I think this album is probably one of her more personal ones. I know that a common tired Swift talking point is that her songs are all about relationships, and while this is not necessarily incorrect, I think “Midnights” is more about identity and self- image.
I also think this album does a great job of ordering where tonally similar songs are grouped together. Something I’ve noticed with previous Swift albums is that some of the songs aren’t grouped together in the best way, or some songs that sound like closers are in the middle of the album (i.e. the messy ordering of the last few tracks of “Reputation” and “Evermore”). I think it’s this detail that makes “Midnights” a great album.
I’ve also seen a great deal of comparing this album to her previous albums “1989” and “Reputation,” however I think it’s fair to not say these albums are the lovechild of any of her albums. Rather, I think this album stands alone, much like how “Folklore” is more of a concept album about a relationship.
I’m also cautiously optimistic about the visual album idea. Swift’s music videos are always hit or miss, with the “Anti-Hero” music video already being kind of mediocre. I’m also not sure how she plans on confronting some of the ideas in her songs visually.

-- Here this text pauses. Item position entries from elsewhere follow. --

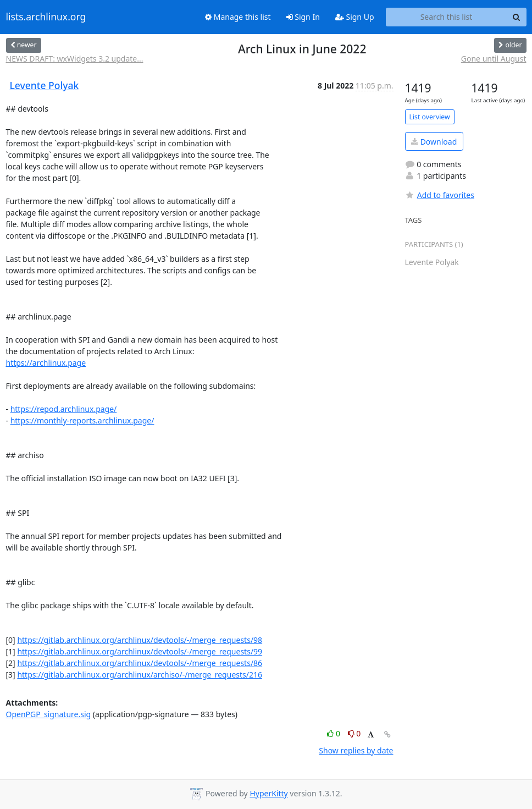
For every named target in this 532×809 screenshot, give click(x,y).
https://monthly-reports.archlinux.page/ (82, 420)
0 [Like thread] (334, 733)
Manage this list (238, 16)
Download (434, 141)
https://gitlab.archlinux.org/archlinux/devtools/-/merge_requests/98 (140, 640)
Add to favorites (440, 195)
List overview (430, 117)
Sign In (303, 16)
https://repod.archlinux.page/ (64, 409)
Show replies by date (356, 750)
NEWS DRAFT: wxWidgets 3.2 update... (75, 58)
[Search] (517, 17)
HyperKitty (268, 793)
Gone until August (494, 58)
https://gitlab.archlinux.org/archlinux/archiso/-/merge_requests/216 (140, 674)
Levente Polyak (45, 85)
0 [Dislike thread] (354, 733)
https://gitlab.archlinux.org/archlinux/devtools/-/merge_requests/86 (140, 663)
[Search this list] (446, 17)
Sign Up (354, 16)
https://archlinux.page (46, 362)
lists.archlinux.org (46, 17)
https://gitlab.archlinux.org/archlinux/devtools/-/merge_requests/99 (140, 651)
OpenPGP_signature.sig (48, 714)
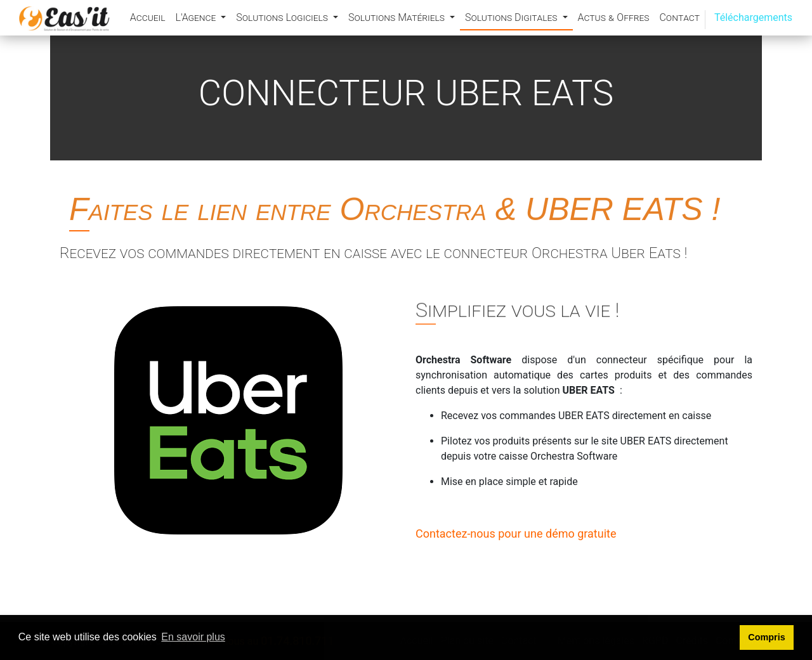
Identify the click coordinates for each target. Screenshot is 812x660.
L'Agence (197, 17)
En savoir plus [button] (193, 637)
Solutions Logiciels (283, 17)
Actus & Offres (613, 17)
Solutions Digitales (512, 17)
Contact (679, 17)
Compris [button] (766, 637)
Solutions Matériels (398, 17)
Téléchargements (753, 17)
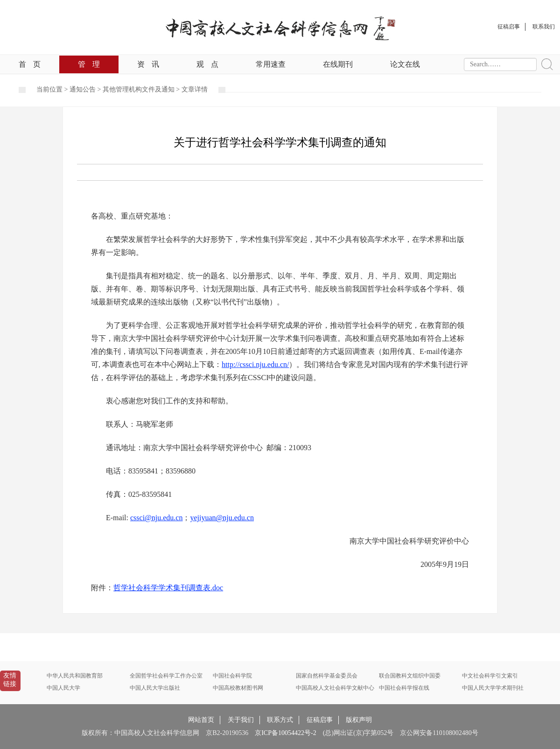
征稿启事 (320, 720)
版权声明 (359, 720)
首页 (29, 64)
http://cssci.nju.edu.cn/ (255, 364)
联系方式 (280, 720)
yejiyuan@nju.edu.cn (222, 517)
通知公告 (83, 89)
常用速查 (271, 64)
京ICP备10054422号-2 (285, 733)
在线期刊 (338, 64)
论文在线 (405, 64)
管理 (89, 64)
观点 (207, 64)
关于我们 (241, 720)
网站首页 (201, 720)
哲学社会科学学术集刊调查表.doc (168, 587)
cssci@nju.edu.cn (156, 517)
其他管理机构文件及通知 (139, 89)
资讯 (148, 64)
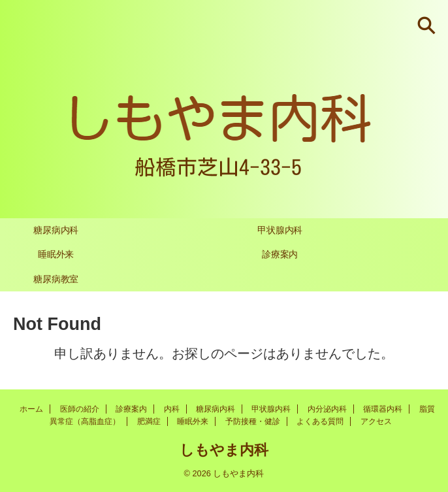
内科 (172, 409)
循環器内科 (383, 409)
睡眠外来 (56, 254)
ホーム (31, 409)
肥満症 (149, 421)
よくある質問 (320, 421)
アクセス (376, 421)
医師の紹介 (80, 409)
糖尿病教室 (56, 279)
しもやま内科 (224, 450)
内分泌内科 (327, 409)
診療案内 (280, 254)
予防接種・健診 (253, 421)
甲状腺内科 (280, 230)
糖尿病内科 (56, 230)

My personal favorite song on the album is “Question…?” The song left me with just that, questions. It’s a beautiful song that poses questions to seemingly an ex-lover, and it includes my favorite Swift trope — vaguely queer-coded lyrics. Overall, I think the album is great. I’m glad she stuck to her lyrical genius and softer sound. “Midnights,” while not perfect, offers a more mature, self- reflective and self-loathing that is more relatable to her more mature and older audience.